(Records for locating the described items)
_____

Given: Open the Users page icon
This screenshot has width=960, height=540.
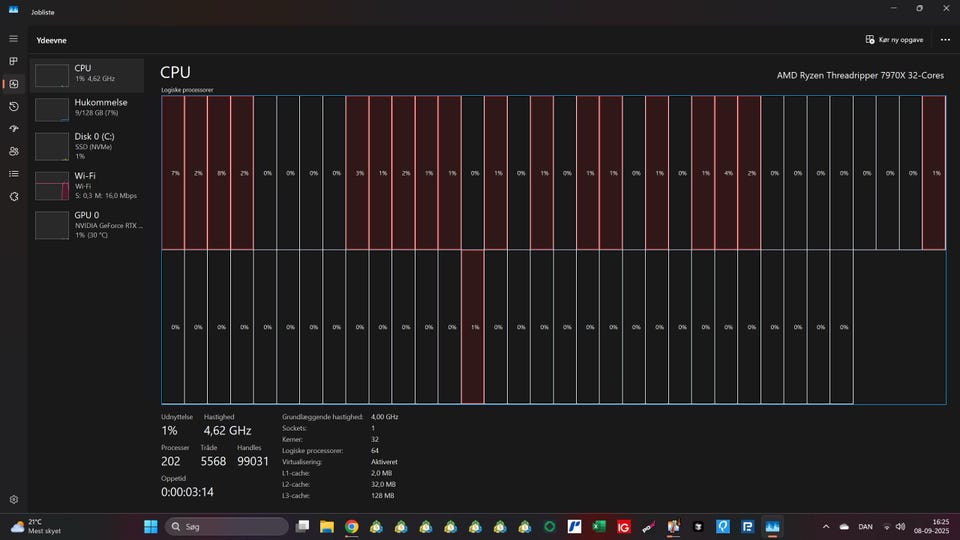Looking at the screenshot, I should 14,151.

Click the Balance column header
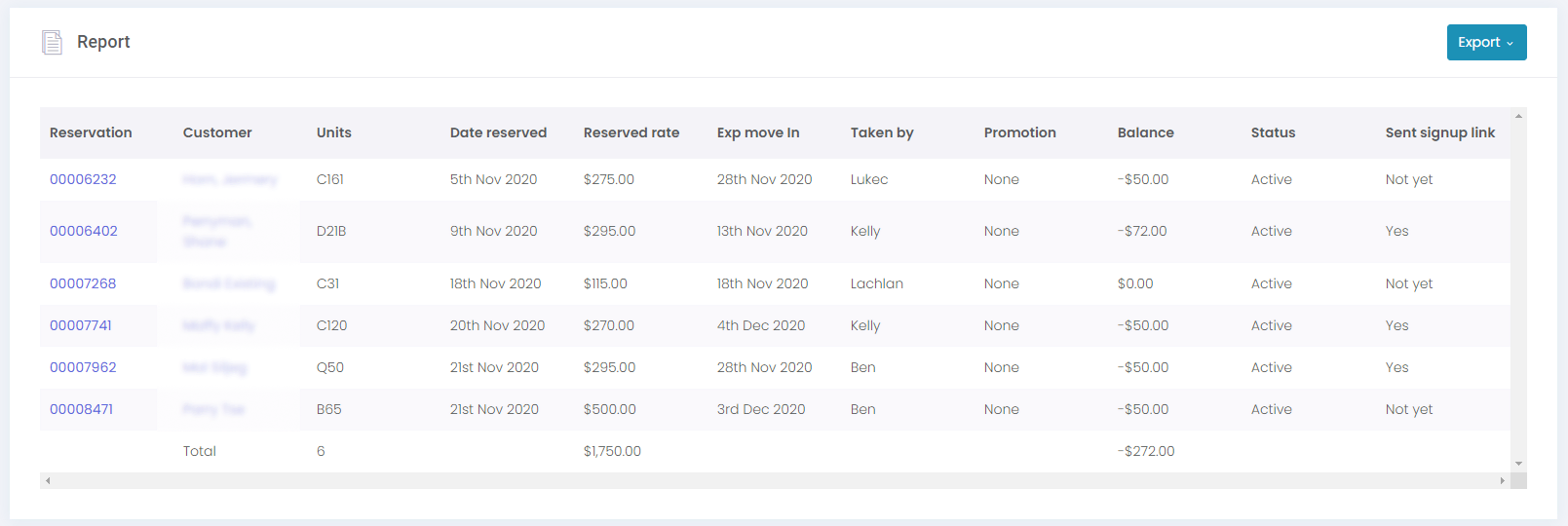click(x=1145, y=132)
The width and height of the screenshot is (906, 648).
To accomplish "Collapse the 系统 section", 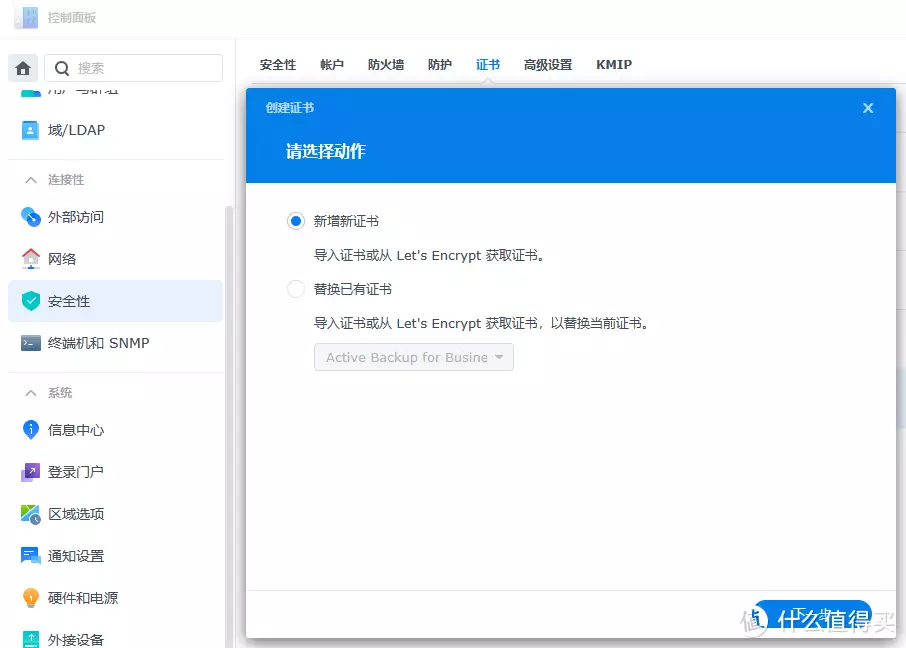I will (x=31, y=393).
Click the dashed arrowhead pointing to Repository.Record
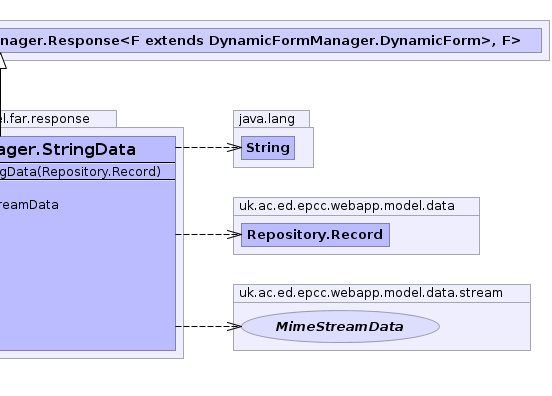The height and width of the screenshot is (396, 552). click(234, 234)
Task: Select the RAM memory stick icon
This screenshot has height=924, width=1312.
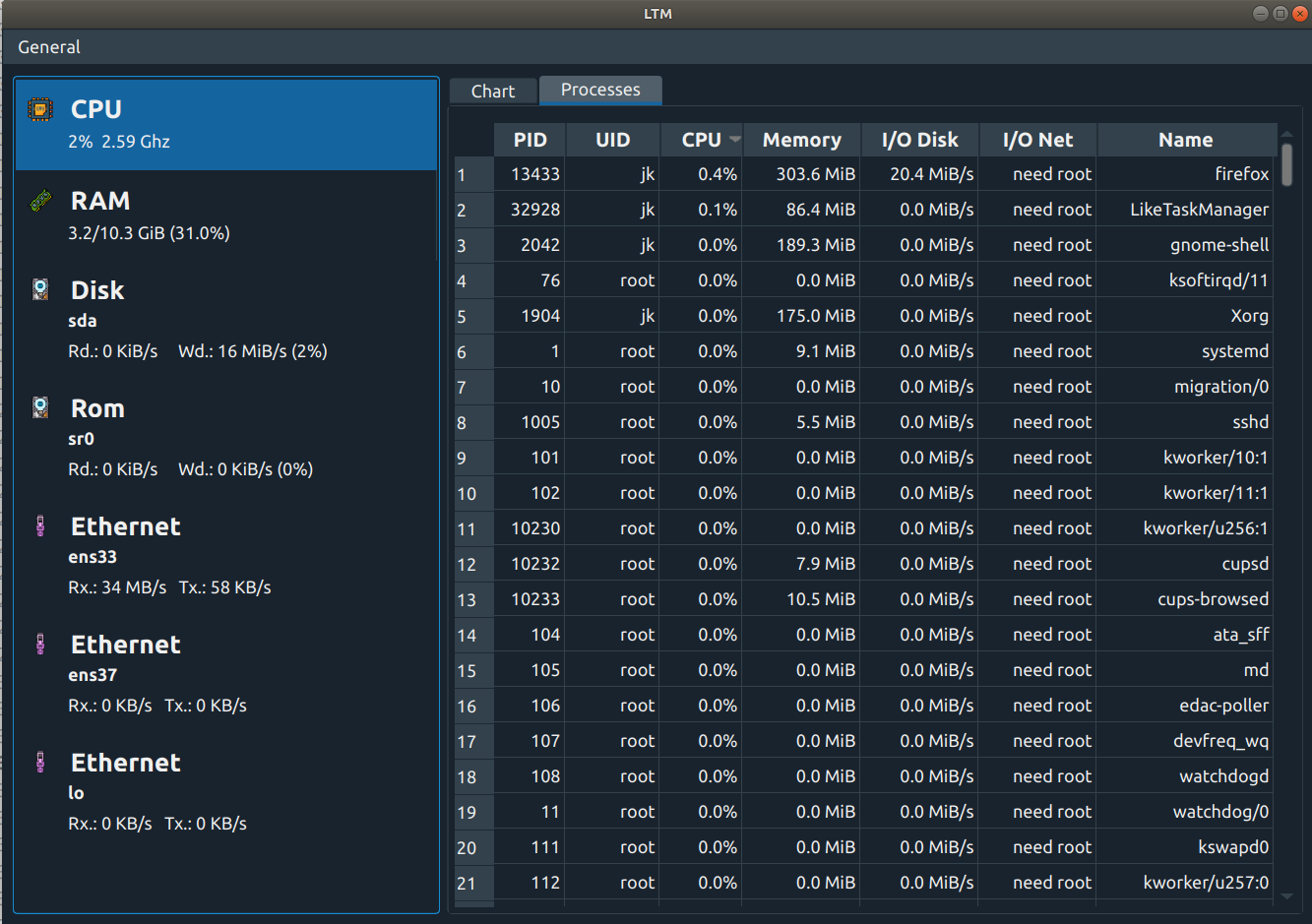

_____

> [Problem] Repeat the part of the material that opens with its first line and closes with the line containing "click(x=1145, y=132)", including both ends. Leave the pictures out of your answer.

> [The reply]
Given: Open the Users page icon
This screenshot has width=960, height=540.
Looking at the screenshot, I should 14,151.

Click the Balance column header
click(x=1145, y=132)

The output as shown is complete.